**Prompt**
Please set down exactly the lines of the listing below from the line containing "Task: Click the Time--> x-axis label" through the line containing "Dislike the comment using thumbs down icon", both lines included, leaving out all other lines.

--*--

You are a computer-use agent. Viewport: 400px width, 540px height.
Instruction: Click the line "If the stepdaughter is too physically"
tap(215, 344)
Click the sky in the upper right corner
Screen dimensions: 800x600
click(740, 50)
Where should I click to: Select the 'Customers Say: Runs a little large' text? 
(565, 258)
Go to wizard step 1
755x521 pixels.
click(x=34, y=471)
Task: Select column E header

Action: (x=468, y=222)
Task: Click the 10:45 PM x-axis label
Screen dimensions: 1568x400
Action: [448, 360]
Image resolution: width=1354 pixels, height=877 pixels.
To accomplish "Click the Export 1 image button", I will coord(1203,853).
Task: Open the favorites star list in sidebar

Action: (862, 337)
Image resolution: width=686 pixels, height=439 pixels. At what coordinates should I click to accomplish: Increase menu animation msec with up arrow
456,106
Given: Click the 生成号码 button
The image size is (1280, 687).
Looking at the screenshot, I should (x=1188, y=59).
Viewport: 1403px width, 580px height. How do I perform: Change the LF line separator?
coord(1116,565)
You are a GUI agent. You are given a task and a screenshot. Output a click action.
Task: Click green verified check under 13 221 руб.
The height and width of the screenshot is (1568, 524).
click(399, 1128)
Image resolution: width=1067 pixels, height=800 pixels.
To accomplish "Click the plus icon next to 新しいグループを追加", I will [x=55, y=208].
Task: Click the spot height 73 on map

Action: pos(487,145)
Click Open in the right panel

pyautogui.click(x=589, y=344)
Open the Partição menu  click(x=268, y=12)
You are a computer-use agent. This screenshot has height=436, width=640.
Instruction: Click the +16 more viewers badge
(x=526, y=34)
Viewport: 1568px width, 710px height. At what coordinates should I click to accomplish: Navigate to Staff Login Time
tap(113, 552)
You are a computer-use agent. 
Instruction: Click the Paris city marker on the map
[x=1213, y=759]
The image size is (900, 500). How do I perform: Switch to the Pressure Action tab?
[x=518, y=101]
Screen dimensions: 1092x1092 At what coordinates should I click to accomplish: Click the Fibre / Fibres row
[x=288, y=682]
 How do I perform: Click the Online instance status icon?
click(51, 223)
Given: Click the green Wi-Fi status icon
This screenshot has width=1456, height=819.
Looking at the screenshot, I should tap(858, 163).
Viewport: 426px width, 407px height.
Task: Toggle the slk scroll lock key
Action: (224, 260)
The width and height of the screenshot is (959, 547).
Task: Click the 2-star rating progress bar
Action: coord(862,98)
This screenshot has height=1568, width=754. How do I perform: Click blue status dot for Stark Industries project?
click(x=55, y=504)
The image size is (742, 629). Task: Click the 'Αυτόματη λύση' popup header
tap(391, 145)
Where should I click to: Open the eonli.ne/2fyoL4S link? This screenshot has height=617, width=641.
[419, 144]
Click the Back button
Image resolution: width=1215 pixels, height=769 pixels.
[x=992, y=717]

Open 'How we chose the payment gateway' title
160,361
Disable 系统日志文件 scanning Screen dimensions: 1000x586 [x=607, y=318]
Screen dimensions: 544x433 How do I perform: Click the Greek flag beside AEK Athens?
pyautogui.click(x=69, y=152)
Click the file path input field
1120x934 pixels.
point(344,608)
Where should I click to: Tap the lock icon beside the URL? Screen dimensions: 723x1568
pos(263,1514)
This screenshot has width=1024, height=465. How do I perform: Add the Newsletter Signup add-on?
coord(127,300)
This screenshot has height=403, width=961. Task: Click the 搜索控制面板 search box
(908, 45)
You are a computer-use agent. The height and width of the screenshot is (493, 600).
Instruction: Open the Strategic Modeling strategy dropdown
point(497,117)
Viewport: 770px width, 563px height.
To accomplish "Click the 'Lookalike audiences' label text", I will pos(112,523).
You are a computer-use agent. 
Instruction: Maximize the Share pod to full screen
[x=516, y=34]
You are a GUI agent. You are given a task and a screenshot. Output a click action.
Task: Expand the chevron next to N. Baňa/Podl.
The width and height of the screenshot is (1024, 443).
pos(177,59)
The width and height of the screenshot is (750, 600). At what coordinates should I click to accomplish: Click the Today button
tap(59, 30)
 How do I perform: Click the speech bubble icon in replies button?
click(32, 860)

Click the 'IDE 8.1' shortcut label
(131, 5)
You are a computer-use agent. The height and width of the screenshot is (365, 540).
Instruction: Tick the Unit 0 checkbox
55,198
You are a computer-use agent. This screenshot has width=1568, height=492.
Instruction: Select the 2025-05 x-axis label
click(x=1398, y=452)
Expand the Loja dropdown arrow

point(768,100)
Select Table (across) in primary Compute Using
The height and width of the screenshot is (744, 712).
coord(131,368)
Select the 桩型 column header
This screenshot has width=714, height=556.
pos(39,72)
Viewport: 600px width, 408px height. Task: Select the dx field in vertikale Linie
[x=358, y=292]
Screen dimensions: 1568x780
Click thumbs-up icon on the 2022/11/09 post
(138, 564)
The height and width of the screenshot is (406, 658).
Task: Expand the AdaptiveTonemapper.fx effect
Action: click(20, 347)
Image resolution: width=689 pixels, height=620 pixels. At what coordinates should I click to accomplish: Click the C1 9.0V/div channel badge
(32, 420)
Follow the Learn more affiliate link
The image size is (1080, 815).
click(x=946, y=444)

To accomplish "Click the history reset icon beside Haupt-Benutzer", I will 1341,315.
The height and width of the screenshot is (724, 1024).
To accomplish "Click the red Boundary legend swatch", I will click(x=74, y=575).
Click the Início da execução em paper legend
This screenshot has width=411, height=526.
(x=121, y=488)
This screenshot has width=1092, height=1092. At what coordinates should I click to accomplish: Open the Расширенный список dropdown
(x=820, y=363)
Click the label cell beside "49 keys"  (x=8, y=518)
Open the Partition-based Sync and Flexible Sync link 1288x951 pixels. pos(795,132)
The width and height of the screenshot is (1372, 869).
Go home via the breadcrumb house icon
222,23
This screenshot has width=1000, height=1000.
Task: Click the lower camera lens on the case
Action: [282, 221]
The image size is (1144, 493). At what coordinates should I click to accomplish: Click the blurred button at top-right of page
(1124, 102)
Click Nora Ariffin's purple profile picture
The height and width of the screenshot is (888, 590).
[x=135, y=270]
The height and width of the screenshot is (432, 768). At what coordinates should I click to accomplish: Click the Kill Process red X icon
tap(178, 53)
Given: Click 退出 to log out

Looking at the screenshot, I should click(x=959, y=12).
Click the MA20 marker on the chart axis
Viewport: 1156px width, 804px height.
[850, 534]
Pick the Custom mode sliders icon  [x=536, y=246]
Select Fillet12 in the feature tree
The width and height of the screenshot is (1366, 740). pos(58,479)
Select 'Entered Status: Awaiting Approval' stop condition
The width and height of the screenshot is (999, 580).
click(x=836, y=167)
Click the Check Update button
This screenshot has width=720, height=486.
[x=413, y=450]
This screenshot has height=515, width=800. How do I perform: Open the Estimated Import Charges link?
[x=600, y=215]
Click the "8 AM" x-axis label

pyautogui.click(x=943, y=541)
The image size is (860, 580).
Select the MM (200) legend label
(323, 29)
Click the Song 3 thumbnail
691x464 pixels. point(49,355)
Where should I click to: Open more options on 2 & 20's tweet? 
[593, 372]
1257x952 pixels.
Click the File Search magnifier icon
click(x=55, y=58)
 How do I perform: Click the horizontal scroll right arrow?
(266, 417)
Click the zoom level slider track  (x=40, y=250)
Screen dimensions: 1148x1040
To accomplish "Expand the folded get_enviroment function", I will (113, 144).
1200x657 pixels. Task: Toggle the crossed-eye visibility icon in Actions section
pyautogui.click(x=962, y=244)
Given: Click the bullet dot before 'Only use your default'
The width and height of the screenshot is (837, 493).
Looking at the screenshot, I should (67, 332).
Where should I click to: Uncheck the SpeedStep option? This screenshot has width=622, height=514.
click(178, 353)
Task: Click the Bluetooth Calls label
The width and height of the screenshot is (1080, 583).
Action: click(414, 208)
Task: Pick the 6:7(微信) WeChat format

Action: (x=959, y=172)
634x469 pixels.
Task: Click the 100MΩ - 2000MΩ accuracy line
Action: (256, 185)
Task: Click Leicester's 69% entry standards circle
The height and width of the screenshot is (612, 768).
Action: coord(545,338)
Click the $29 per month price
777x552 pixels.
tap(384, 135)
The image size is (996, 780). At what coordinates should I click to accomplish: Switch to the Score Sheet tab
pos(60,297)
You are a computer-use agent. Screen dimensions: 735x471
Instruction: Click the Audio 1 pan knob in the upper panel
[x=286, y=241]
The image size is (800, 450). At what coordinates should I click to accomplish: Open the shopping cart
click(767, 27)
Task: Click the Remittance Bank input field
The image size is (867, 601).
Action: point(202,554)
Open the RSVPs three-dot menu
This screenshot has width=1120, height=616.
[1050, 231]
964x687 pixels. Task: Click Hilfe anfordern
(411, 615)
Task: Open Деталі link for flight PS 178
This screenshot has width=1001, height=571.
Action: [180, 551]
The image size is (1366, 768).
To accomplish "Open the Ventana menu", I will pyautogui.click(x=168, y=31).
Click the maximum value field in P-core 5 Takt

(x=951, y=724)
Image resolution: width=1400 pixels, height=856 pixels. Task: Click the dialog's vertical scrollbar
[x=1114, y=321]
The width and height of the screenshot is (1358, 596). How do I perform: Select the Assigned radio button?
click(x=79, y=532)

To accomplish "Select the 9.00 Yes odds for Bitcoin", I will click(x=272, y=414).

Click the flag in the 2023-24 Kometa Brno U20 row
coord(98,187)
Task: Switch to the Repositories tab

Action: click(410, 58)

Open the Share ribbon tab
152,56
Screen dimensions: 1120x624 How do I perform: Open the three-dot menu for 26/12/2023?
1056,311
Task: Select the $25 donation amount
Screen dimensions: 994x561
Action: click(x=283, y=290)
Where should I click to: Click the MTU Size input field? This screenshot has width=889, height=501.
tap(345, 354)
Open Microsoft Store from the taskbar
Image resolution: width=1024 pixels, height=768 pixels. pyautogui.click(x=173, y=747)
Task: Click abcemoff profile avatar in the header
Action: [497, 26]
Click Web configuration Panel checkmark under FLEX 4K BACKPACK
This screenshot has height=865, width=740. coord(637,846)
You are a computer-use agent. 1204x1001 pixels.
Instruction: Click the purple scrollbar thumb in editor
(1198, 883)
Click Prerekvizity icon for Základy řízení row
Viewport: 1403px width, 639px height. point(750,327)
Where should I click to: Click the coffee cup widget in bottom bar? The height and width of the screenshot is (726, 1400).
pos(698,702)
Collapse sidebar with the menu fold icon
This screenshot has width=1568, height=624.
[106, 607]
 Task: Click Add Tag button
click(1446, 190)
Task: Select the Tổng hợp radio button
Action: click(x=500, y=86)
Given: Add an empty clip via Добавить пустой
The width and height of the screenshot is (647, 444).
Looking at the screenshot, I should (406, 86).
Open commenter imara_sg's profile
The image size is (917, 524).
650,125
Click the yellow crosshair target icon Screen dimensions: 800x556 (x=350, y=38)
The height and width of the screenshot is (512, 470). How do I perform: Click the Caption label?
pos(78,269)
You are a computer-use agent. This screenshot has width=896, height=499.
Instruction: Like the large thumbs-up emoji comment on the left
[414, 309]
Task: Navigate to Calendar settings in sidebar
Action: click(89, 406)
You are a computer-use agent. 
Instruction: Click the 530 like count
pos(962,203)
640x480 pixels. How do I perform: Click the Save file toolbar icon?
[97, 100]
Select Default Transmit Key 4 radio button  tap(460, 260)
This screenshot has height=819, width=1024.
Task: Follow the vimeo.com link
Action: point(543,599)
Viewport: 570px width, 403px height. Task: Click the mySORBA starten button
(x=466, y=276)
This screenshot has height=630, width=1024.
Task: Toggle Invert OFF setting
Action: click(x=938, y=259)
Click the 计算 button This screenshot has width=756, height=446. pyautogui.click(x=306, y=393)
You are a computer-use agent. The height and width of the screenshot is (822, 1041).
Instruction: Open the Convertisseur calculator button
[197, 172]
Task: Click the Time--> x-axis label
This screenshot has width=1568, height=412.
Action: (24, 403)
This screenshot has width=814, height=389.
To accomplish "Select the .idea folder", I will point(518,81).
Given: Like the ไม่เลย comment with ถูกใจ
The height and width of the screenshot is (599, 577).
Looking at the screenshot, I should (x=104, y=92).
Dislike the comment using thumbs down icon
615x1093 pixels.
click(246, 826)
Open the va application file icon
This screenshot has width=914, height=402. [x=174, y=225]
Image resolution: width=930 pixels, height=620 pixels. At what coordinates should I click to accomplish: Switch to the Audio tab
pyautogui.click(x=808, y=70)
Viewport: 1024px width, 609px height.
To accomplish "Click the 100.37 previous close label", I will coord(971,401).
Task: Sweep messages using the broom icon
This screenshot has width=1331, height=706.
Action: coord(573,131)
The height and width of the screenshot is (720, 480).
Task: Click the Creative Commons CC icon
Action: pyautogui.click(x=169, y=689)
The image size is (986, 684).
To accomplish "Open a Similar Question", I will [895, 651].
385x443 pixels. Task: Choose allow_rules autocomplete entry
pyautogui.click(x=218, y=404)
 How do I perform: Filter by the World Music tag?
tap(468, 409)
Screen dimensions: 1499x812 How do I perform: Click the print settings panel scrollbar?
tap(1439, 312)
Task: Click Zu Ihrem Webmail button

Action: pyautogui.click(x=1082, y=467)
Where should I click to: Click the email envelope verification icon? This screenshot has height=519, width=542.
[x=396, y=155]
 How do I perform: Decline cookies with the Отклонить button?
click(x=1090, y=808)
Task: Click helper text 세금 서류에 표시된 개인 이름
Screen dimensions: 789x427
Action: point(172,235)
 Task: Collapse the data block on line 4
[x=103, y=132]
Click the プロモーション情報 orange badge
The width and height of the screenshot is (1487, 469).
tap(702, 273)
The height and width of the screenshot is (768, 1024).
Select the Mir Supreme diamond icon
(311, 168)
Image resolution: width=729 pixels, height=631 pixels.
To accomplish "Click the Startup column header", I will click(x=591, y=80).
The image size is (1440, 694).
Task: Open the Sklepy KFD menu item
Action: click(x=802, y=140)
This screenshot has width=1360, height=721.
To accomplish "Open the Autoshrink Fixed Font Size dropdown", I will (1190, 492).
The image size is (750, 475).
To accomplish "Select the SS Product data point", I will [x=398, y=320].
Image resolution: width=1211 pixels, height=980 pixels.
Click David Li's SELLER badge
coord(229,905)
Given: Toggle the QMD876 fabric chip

--*--

**Output of the exercise**
Task: Click the Time--> x-axis label
This screenshot has width=1568, height=412.
Action: (24, 403)
This screenshot has width=814, height=389.
To accomplish "Select the .idea folder", I will point(518,81).
Given: Like the ไม่เลย comment with ถูกใจ
The height and width of the screenshot is (599, 577).
Looking at the screenshot, I should (x=104, y=92).
Dislike the comment using thumbs down icon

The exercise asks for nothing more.